Tripping on the Tightrope

Citizens of Muslim countries increasingly question who exactly are the targets in the US-led “war on terror.” In late October, three US-made missiles struck a madrassa in Bajaur, not far from the border of Afghanistan, killing more than 75 men under the age of 20. US and Pakistan leaders insisted the religious school was a training site for suicide bombers. Pakistani citizens suspect that the US ordered the missile strike to prevent any peace agreement between the Pakistani army and the tribal groups living along the Afghanistan-Pakistan border, many of whom have friendly ties with Taliban fighters. Similar and recent agreements with tribal groups have resulted in the release of Taliban prisoners, more arms for Taliban fighters and fewer checkpoints – and complicate NATO’s goal in stabilizing the region. President-General Pervez Musharraf must negotiate complex tribal politics along with increasing dissatisfaction of Pakistani citizens and shifting loyalties of the US, which once backed the insurgent fighters a generation ago when they were combating the Soviet military, but now label them as terrorists. – YaleGlobal

Tripping on the Tightrope

The spillover of the escalating violence in Afghanistan is throwing Pakistan into political turmoil
Graham Usher
Monday, November 13, 2006

President-General Musharraf says his support for America's 'war on terror' is in Pakistan's national interest. It is becoming a difficult sell.
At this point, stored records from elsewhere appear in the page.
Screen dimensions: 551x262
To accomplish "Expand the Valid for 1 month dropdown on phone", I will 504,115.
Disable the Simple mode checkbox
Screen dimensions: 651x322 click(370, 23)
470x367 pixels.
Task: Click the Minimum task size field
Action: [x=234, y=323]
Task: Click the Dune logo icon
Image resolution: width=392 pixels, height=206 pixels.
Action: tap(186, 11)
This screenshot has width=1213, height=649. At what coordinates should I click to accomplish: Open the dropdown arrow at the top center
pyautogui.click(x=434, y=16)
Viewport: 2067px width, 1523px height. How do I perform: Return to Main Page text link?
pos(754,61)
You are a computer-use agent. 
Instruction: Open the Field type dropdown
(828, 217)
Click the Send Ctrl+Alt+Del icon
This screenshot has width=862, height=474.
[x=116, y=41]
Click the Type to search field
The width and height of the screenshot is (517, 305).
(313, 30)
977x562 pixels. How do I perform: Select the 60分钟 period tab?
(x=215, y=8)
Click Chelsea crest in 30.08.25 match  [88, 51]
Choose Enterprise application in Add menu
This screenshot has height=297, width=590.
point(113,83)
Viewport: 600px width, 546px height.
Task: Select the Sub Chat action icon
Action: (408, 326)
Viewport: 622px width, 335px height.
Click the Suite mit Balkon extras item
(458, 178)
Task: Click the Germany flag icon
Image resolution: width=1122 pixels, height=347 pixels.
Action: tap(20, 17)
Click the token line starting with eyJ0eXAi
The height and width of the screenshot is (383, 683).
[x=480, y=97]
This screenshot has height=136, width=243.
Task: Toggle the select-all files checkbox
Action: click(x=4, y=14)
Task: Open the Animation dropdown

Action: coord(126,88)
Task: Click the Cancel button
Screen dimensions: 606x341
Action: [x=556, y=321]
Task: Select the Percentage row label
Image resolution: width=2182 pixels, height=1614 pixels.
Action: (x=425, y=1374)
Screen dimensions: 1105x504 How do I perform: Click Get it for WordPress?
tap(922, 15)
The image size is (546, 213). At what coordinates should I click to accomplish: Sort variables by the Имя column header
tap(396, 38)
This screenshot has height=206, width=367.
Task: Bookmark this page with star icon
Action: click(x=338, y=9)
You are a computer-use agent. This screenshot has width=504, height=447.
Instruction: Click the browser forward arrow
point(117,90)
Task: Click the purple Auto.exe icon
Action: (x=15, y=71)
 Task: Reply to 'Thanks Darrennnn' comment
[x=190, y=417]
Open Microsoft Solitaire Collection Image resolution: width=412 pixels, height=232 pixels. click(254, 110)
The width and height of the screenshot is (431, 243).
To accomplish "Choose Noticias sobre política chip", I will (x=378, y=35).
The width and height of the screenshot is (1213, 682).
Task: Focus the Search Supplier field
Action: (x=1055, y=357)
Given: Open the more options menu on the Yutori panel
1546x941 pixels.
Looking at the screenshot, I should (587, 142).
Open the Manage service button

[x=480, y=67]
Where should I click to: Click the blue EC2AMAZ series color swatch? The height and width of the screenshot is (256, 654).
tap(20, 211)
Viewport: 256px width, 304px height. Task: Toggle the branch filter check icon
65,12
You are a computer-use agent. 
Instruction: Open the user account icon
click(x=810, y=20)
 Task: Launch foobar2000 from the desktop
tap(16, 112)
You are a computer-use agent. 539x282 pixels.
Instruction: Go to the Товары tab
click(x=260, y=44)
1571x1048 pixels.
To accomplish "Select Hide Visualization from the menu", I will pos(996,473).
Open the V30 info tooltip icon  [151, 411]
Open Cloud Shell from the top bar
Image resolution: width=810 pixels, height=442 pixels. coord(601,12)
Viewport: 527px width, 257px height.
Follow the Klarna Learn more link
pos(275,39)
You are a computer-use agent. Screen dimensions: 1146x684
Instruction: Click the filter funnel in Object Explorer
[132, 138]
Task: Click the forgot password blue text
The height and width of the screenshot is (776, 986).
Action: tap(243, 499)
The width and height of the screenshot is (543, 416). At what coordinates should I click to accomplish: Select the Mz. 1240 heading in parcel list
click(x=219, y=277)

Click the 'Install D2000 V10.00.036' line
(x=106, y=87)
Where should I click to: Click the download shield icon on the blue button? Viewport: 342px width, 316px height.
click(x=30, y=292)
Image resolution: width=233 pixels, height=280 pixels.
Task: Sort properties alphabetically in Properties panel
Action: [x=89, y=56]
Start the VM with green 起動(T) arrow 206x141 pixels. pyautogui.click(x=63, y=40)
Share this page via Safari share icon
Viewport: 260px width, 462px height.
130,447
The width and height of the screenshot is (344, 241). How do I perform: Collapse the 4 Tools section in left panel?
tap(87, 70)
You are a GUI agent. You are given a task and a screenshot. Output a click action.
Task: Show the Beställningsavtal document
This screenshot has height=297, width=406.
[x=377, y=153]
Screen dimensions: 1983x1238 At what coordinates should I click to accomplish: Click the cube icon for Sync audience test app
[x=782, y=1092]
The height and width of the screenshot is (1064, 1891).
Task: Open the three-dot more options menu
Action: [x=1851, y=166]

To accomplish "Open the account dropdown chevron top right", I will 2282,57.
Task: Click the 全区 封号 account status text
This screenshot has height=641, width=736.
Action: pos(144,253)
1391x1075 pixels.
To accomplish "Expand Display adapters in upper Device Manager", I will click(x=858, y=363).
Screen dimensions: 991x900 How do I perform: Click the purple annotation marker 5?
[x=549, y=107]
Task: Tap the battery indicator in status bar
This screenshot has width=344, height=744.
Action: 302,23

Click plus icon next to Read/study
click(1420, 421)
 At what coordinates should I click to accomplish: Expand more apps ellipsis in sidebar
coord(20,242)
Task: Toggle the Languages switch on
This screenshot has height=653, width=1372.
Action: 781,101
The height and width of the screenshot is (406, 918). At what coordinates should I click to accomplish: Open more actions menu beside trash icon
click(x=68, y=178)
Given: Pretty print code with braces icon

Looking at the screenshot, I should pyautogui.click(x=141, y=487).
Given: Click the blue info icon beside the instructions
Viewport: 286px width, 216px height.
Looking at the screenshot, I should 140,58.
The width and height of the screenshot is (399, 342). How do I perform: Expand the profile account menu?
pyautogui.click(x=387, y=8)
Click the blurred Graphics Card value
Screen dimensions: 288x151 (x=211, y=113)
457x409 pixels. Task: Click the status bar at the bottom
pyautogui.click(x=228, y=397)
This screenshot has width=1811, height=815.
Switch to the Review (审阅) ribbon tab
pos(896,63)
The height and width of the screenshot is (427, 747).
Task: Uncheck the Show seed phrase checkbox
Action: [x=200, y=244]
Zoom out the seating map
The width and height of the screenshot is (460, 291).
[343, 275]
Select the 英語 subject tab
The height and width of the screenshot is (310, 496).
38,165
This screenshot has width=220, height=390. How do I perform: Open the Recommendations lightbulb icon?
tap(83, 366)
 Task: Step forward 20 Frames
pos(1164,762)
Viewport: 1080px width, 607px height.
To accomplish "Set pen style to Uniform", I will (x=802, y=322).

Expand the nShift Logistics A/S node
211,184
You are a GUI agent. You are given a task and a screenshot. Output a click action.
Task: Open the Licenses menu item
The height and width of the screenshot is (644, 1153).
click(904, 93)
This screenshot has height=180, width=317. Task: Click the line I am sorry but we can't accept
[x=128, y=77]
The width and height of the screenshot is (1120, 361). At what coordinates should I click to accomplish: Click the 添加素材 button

At 5am on October 30, three Hellfire missiles slammed into a madrassa or religious seminary in Bajaur, a tribal agency on Pakistan's north-western border with Afghanistan. Eighty young men were killed, all but three of them under the age of 20. It was the worst single act of violence in Pakistan that anyone could remember, and, since the 11 September attacks in America, perhaps ever.

As the body count mounted, so did the outrage, and not only in the tribal regions. At a mass protest in Peshawar on 3 November, the Islamist opposition leader, Fazlur Rehman, gave voice to the sentiments of millions. "Both the United States and the Musharraf government are responsible for what happened in Bajaur," he said. "If the operation had been carried out even by the local (Pakistani) forces, the order would have been given by the US. That is why both are culprits in the case".

But the culprits were unapologetic. The White House praised the Pakistani leader's "determination" in "the war on terror", while the leader took full responsibility for the assault on his own people. The slain were "all (Taliban) militants", Musharraf told a security seminar in Islamabad on 31 October. "They were doing military training. Anyone who says these were innocent religious students is telling lies".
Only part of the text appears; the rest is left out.